If You Can’t Hide From Big Brother, Adapt
Ever since I read Brin’s The Transparent Society I’ve liked his program of transparency and accountability far more than the fashionable alternative of encryption and secrecy (well, secrecy for me but not for thee). Encryption can be good, but it doesn’t democratize power the way reciprocal accountability does.
For example, the so-called “deep web” is useful to cyber-libertarians and outright criminals alike, with very few ways of tracking down the dealers in drugs, weapons, and human beings.

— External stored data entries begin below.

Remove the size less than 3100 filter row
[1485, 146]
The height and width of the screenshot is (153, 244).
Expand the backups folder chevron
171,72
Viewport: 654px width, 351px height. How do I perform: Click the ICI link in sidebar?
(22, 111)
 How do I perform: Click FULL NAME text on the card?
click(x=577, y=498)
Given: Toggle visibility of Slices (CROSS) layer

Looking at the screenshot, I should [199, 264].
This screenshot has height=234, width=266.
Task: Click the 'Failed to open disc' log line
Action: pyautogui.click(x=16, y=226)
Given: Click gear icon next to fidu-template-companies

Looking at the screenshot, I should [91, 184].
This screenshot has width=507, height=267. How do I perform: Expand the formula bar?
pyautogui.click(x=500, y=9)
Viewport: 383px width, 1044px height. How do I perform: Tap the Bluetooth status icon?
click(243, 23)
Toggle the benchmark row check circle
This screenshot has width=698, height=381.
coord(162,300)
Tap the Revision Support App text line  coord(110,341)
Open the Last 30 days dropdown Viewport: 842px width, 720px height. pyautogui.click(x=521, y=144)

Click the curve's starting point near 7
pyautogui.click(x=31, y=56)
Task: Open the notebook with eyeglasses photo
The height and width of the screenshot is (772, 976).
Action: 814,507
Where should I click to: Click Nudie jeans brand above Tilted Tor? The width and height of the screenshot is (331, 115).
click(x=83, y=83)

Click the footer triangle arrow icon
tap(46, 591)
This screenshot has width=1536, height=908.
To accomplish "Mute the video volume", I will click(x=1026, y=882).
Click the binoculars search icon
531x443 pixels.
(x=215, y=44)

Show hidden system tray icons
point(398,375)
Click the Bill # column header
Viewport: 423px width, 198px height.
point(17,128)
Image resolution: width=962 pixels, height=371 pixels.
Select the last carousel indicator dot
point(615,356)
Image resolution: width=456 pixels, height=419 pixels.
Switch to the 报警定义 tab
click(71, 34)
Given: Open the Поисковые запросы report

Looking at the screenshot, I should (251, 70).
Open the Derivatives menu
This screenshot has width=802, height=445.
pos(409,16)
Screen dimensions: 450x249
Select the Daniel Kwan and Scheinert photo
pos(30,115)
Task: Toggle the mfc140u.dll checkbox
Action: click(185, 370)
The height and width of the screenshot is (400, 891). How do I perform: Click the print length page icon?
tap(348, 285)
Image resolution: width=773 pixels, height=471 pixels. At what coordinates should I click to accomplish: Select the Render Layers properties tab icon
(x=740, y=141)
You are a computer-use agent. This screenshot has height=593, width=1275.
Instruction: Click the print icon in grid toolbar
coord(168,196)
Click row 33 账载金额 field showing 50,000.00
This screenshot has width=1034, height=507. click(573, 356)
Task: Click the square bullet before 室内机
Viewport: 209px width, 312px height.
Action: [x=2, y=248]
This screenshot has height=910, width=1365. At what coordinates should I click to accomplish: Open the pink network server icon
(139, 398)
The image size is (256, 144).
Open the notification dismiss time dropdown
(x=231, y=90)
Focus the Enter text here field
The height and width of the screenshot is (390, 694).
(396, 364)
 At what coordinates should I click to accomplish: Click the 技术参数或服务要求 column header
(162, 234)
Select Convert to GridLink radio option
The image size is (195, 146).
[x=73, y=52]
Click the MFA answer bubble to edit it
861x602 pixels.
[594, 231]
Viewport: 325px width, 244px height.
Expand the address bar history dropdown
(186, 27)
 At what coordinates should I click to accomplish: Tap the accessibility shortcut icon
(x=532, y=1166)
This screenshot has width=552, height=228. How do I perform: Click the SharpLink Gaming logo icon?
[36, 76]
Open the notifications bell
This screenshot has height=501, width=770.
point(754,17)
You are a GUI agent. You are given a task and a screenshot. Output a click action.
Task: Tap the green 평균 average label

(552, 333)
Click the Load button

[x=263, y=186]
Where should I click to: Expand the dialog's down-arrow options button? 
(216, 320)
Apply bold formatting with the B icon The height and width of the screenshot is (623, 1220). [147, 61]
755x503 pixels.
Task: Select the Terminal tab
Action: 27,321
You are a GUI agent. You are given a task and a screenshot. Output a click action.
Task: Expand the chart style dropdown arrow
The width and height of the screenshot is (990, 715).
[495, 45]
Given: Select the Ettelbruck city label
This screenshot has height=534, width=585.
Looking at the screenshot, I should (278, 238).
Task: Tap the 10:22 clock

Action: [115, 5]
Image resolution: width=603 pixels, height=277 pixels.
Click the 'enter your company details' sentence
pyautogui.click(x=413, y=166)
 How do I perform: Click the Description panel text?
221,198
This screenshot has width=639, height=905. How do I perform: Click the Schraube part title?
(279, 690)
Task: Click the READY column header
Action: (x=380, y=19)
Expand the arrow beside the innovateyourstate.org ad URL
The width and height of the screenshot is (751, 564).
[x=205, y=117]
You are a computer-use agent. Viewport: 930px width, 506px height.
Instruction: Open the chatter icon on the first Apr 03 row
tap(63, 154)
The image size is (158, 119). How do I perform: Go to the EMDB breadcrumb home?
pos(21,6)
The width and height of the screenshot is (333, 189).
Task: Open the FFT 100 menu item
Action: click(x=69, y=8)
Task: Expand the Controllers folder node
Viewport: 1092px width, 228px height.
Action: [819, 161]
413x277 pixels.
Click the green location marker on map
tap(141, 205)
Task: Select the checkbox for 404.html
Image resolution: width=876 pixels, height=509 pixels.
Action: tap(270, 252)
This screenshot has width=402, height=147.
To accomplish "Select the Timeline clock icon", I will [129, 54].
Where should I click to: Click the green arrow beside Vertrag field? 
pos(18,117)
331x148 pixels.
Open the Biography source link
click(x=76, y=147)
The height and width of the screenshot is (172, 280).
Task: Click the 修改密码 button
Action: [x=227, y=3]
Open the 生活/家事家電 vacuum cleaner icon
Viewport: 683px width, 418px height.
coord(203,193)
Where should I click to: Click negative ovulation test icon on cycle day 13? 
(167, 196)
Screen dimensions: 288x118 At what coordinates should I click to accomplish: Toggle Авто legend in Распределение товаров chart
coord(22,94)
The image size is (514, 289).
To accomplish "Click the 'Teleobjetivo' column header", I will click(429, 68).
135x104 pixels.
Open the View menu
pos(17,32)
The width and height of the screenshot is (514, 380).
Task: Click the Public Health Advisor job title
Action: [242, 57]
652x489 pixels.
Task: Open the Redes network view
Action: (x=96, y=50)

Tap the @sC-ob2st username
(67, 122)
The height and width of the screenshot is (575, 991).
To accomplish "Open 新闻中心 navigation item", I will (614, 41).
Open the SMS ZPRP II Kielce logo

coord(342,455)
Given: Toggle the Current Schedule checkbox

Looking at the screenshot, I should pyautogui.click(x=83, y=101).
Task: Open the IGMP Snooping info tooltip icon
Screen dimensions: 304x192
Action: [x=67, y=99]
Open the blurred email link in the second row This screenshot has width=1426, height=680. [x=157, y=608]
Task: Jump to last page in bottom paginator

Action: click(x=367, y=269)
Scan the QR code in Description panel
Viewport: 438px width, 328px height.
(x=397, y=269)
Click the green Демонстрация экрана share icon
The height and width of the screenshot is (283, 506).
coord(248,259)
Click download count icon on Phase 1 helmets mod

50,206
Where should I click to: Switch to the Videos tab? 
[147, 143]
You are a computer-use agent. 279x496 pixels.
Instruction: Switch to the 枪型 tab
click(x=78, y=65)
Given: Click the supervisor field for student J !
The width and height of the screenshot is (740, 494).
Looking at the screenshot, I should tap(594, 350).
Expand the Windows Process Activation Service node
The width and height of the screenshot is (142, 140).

He also offers some (in my opinion) essential remedies to the current problem of unaccountable government surveillance:
“I do not want to live in a world where everything I do and say is recorded,” proclaimed Snowden, with unintended irony, as he ripped veils off those he disliked. But the answer isn’t to cower or hide from Big Brother, nor to blind our watchdogs. The solution is to answer surveillance with sousveillance, or looking back at the mighty from below. Instead of obsessing on what the F.B.I. and N.S.A. may know, let’s demand fierce tools of supervision to keep the dog from becoming a wolf.
Start by replacing the secret, star-chamber FISA court with one that is confidential but adversarially contested and accountable, as any true court should be. Put a short time limit on the gag orders in national security letters, making them less terrifyingly Orwellian. Take today’s inspectors general out of bed with the agencies they oversee, and have them answer instead to an inspector general of the United States, whose first duty is to the law, and to us.
Above all, stop obsessing on lines in the sand, fussing over redefining “warrantless searches.” Trying to impose limits to what inherently cannot be limited. Change the truly scary parts of the Patriot Act, that let authorities peer at us unsupervised.